Aim of the exercise =
Find every line in the entries below that contains the word "Task" and copy each of those lines.

[A block of data]
____________________
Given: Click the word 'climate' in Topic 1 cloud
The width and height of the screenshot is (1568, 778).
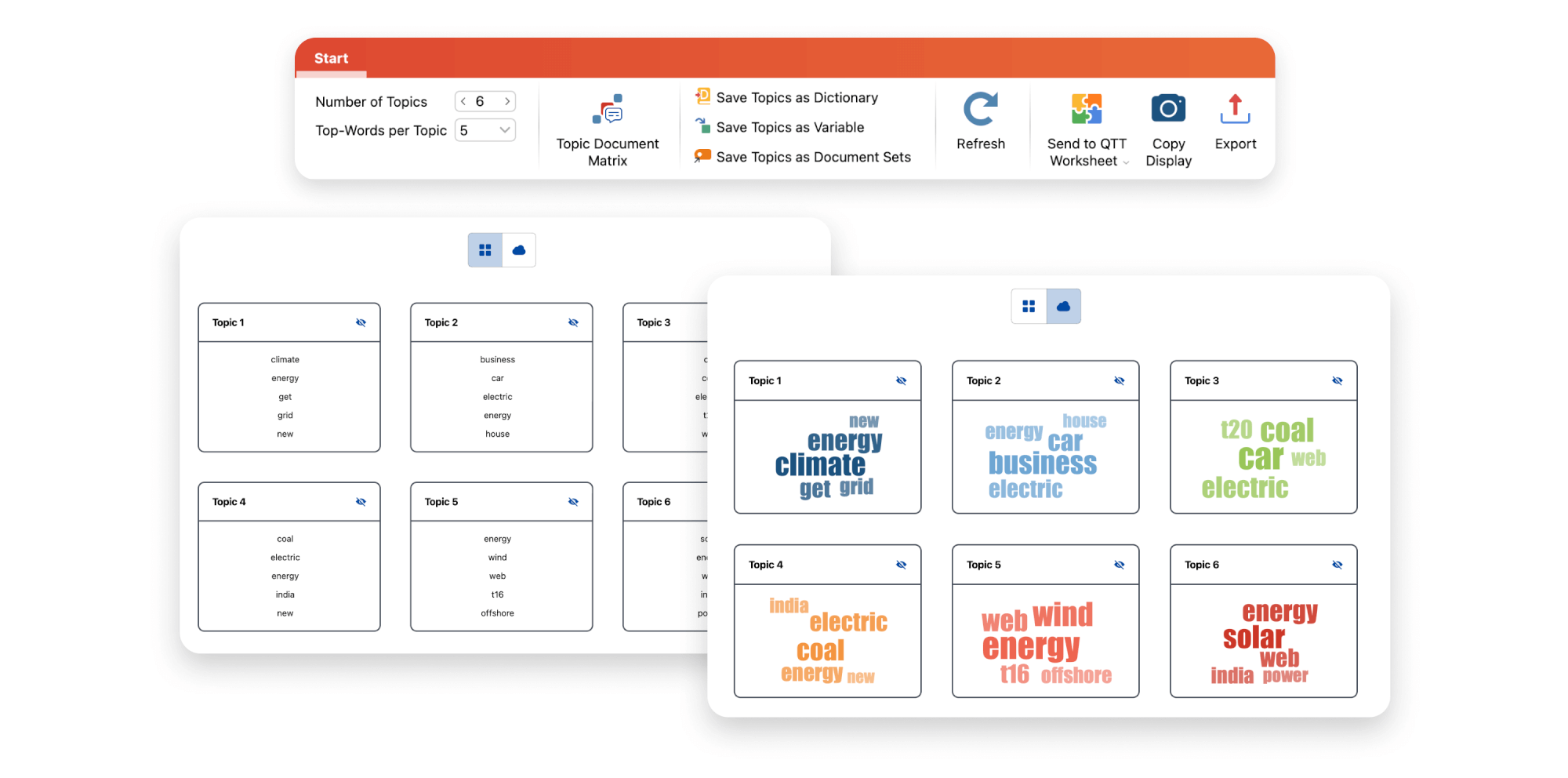Looking at the screenshot, I should click(x=819, y=466).
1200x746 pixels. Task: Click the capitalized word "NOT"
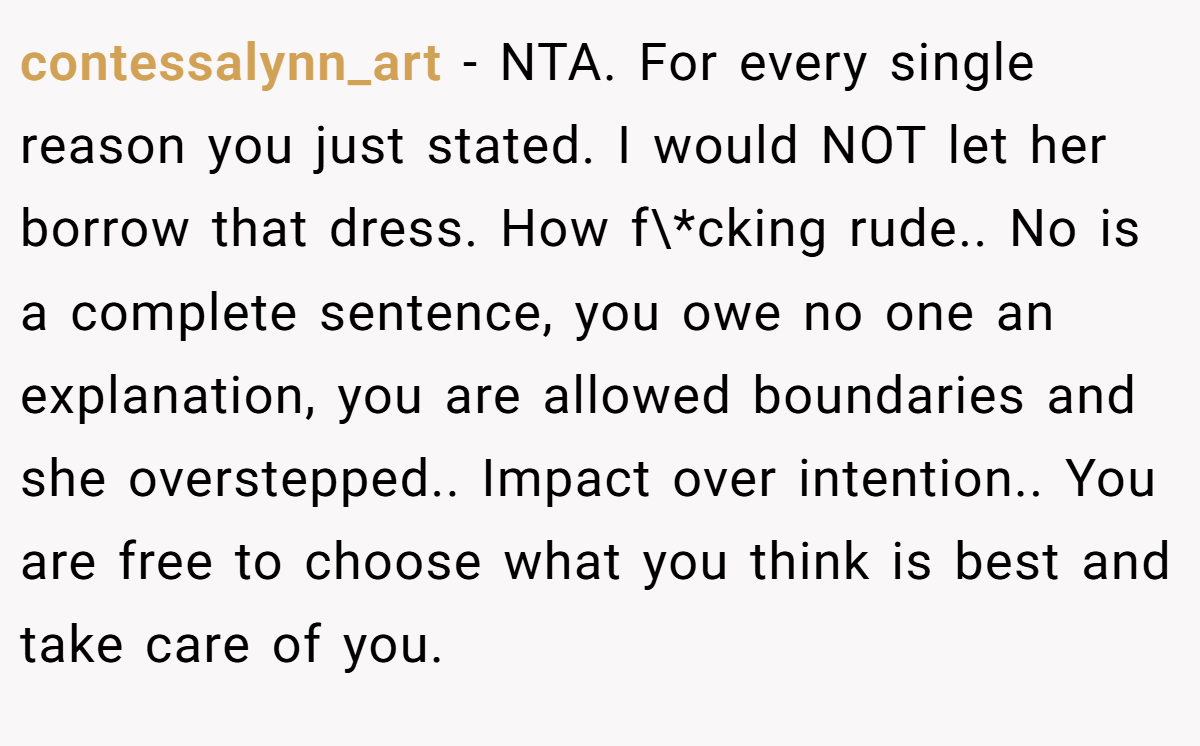coord(873,147)
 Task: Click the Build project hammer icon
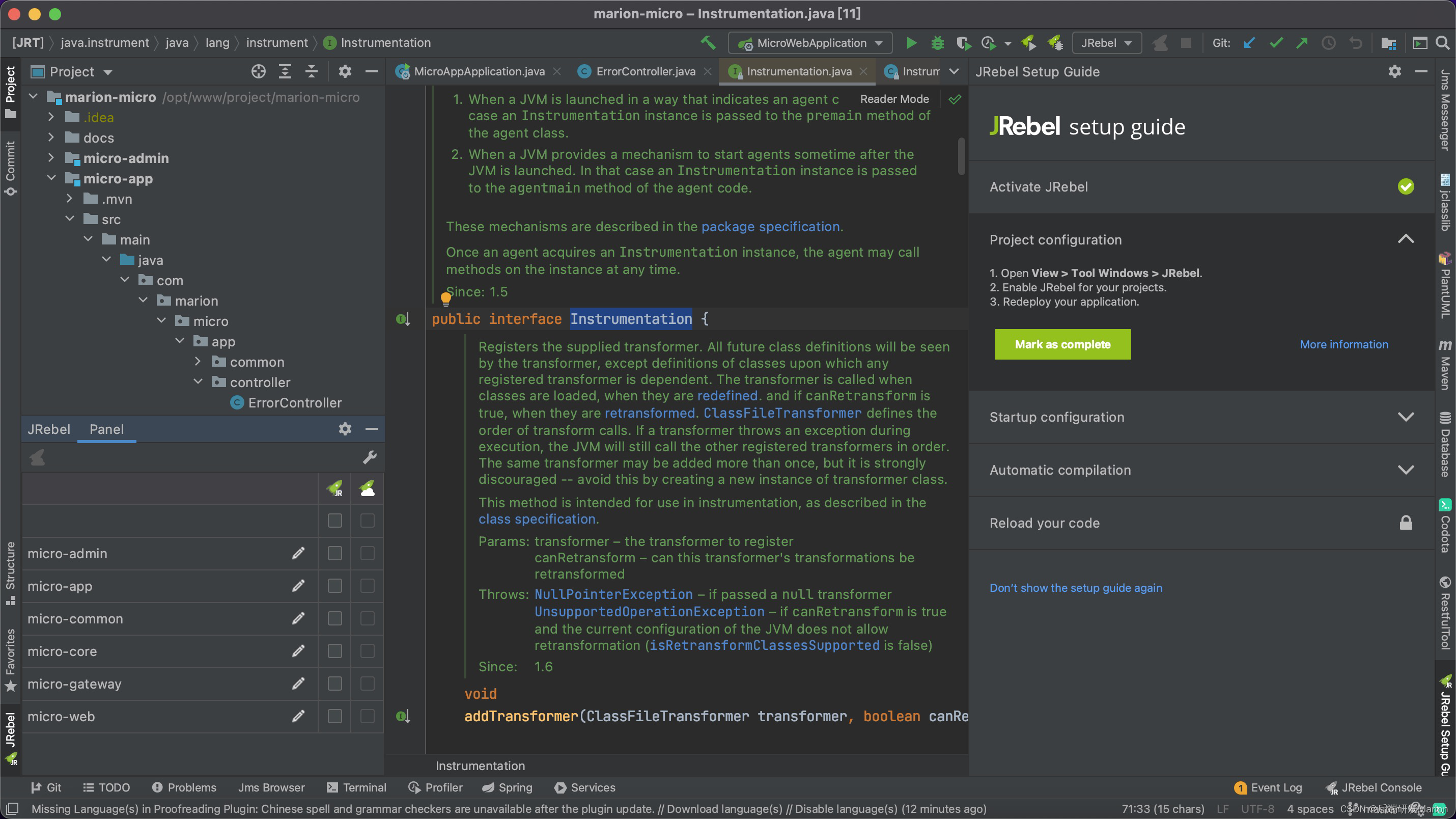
____________________
Answer in full =
1200x746 pixels. Task: Click the capitalized word "NOT"
 Task: Click the Build project hammer icon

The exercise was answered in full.